Where to Prune: Using LSTM to Guide End-to-end Pruning

Authors: Jing Zhong, Guiguang Ding, Yuchen Guo, Jungong Han, Bin Wang

IJCAI 2018 | Conference PDF | Archive PDF | Plain Text | LLM Run Details

Reproducibility Variable Result LLM Response
Research Type Experimental Experimental results demonstrate that our approach is capable of reducing 70.1% FLOPs for VGG and 47.5% for Resnet-56 with comparable accuracy. Also, the learning results seem to reveal the sensitivity of each network layer.
Researcher Affiliation Academia Jing Zhong , Guiguang Ding , Yuchen Guo , Jungong Han , Bin Wang , Beijing National Laboratory for Information Science and Technology (BNList) School of Software, Tsinghua University, Beijing 100084, China School of Computing & Communications, Lancaster University, UK {zhongjingheart,yuchen.w.guo}@gmail.com, {dinggg,wangbin}@tsinghua.edu.cn, jungong.han@morthumbria.ac.uk
Pseudocode No The paper describes the method conceptually and through a framework diagram (Figure 2), but does not provide a formal pseudocode block or algorithm.
Open Source Code No The paper does not provide an explicit statement or link to open-source code for the methodology described.
Open Datasets Yes We empirically apply our method on three benchmark datasets: CIFAR-10, CIFAR-100, and MNIST. Two CIFAR datasets [Krizhevsky and Hinton, 2009] contain 50000 training images and 10000 test images. The MNIST contains 60000 and 10000 images for training and testing respectively.
Dataset Splits Yes In all the datasets, 10% images are split from training set as validation set used for evaluating new network structures and calculating their reward signals to LSTM.
Hardware Specification Yes All the experiments are implemented with Py Torch on one NVIDIA TITAN X GPU.
Software Dependencies No The paper mentions 'Py Torch' but does not specify a version number or other software dependencies with their versions.
Experiment Setup Yes In the experiments, we train the initial models from scratch and calculate their accuracies as baselines.
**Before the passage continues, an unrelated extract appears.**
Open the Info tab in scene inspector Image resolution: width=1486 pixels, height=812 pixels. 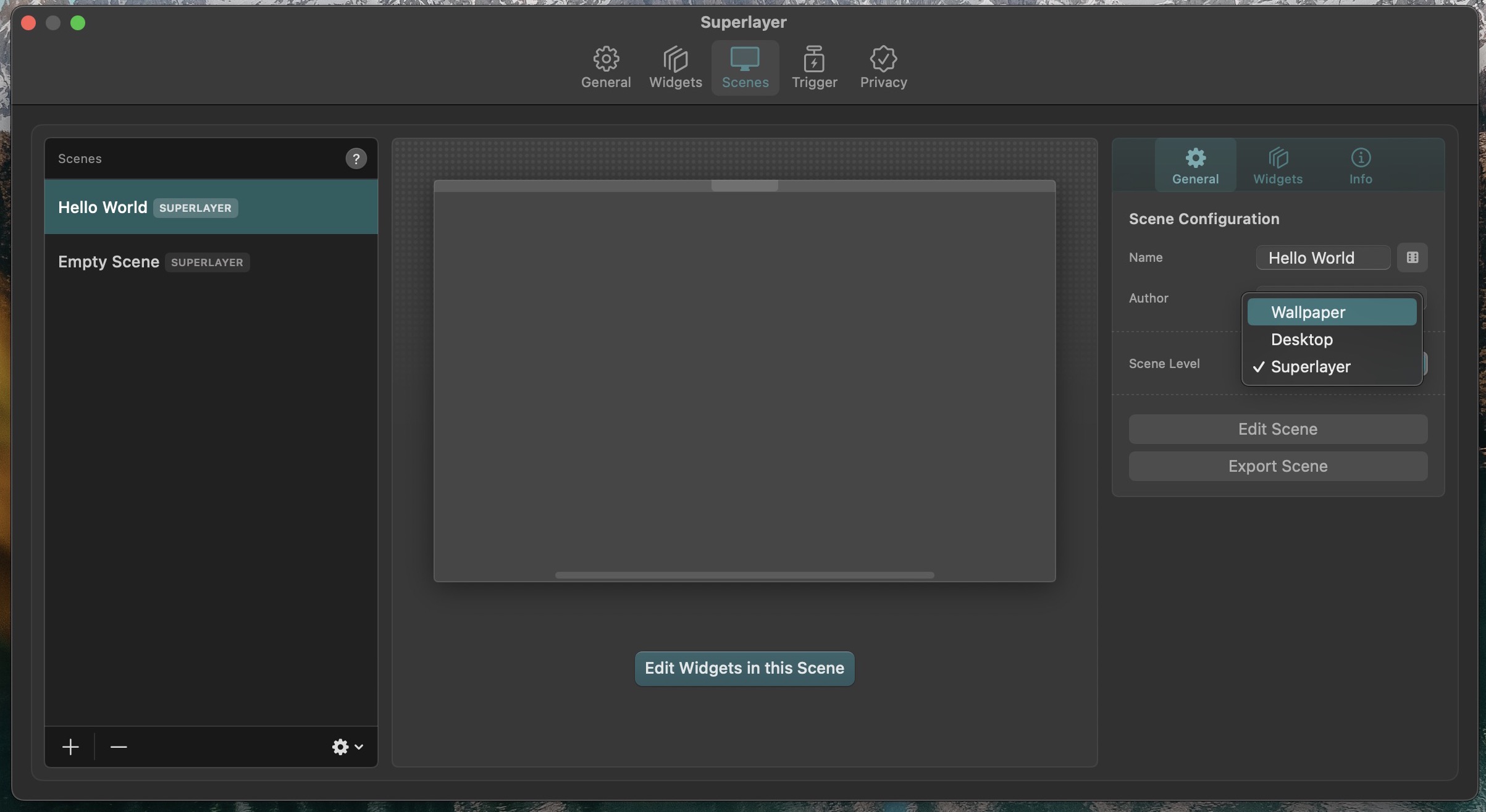click(1360, 165)
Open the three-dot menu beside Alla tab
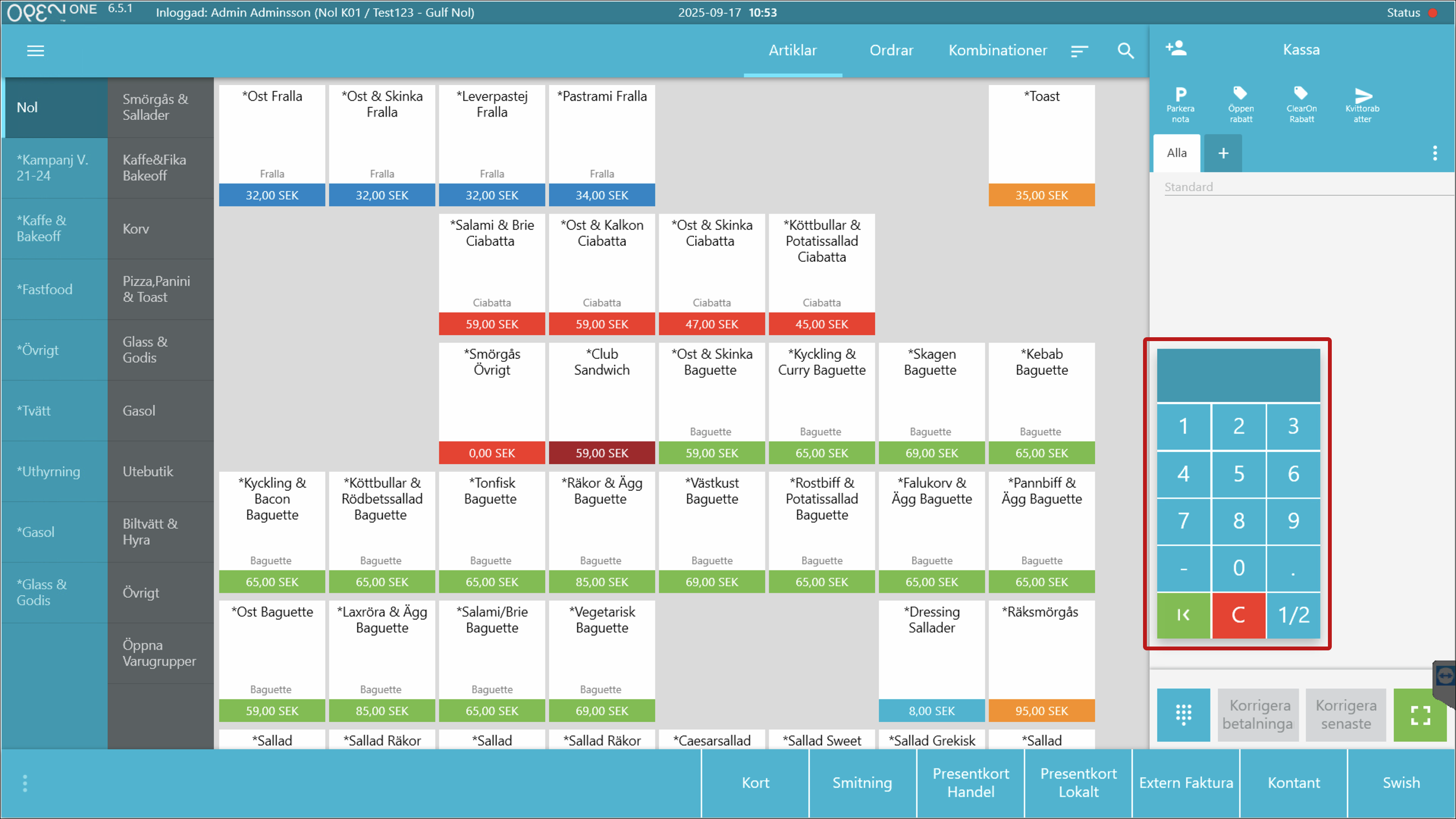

The pruning rate Rprune is set to 0.2. During fine-tuning, the teacher instructs the student to train for 30 epochs on CIFAR datasets and 10 epochs on MNIST dataset. When LSTM no longer produces better network structures within 10 epochs, the algorithm is terminated. We retrain the network with the best reward for 250 epochs on CIFAR and 100 epochs on MNIST. Both training and validation datasets are used for retraining the network with fixed learning rate 0.001 to get its final accuracy. In every epoch for training LSTM, 5 parent network architectures with biggest rewards are picked and fed into LSTM successively. Their rewards are taken as baselines b in policy gradient method. If there are no more than 5 structures in local, all the local networks are taken as inputs. In the first epoch, the input is the pre-trained network.